Please reply to the following post, with whether you agree or disagree with the stance taken and why. Answer must be two paragraphs long, at least, and include at least one APA reference.

There are some valid reasons why actively managed mutual funds have grown at an increasing rate while their performance remains inferior to index funds. These actively managed mutual funds can be purchased at a net asset value, which means any fees imposed by management are not incorporated in the cost of the fund. According to Ross, Westerfield and Jaffe (2013) "the overwhelming evidence here is that mutual funds, on average, do not beat broad-based indexes" (p. 448). With this being said, the question remains why these mutual funds are more popular over the other indexes. Some common reasons include low transaction costs, customer services, diversification, and professional management.
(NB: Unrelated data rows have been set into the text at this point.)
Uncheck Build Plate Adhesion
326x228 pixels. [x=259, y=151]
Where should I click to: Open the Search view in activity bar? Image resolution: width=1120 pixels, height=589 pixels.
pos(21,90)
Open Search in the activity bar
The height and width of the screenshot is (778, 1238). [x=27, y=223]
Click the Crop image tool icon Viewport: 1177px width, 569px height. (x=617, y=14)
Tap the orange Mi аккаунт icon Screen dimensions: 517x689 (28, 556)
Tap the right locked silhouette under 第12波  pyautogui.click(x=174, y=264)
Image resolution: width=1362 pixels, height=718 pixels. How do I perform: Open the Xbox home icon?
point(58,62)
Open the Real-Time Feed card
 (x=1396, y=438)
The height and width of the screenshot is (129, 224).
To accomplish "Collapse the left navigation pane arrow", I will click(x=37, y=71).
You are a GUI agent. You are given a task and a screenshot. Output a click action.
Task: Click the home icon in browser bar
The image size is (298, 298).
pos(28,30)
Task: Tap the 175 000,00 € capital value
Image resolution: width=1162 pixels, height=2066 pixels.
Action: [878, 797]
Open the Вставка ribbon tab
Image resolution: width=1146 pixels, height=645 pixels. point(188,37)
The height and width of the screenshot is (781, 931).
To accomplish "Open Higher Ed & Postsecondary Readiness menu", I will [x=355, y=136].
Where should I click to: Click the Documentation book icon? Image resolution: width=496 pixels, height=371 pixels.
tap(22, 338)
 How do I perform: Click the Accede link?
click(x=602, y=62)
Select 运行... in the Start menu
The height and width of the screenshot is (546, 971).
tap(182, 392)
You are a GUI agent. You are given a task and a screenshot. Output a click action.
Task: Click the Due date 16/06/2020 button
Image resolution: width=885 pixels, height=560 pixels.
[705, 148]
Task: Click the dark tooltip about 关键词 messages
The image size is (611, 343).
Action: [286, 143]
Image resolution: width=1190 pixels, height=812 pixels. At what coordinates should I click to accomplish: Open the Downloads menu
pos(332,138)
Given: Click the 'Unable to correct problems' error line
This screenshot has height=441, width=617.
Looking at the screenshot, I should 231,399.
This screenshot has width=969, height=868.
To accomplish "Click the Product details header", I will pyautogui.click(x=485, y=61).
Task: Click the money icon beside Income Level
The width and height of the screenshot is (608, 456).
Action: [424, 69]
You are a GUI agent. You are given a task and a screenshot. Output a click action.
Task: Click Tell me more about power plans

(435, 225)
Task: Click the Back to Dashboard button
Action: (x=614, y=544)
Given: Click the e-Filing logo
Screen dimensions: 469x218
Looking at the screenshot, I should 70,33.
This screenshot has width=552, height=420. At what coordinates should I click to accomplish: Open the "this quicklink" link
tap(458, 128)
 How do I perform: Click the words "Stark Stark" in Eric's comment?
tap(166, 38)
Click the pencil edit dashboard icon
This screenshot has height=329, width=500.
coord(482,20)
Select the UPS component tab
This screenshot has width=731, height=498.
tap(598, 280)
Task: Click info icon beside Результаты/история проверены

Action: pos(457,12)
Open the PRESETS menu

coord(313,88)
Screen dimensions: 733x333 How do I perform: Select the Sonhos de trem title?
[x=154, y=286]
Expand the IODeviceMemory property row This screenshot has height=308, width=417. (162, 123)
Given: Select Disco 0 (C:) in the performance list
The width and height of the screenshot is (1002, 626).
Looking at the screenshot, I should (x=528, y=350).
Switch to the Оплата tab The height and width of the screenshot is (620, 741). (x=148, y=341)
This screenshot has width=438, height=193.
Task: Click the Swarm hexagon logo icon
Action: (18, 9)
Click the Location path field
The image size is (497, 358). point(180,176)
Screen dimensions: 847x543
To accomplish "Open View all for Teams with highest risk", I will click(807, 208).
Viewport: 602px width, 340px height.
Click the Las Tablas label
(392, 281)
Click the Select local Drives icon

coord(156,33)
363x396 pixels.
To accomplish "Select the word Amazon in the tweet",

One of the biggest dilemmas over actively managed mutual funds is the ignored warnings by investors concerning the reliance upon using active funds' past performance as a way to predict future returns (Stalter, 2014). Some investors prefer the actively managed mutual funds; funds in which managers select securities, rather than simply track an index, due to the ease of the investment. Interestingly controversy arises when investors choose them because when the markets become volatile human managers can rearrange a fund's holdings to give less weight to troubled companies and sectors. As an investor it is essential to have the knowledge of how your fund manager is betting particularly in the mix of longer-term and shorter-term securities. If the manager is leaning towards the long-term funds and rates surge these could suffer the most but could also benefit the most if rates start falling again. In one sense if you own nothing but index funds but trade in and out of them regularly you are actively playing the market.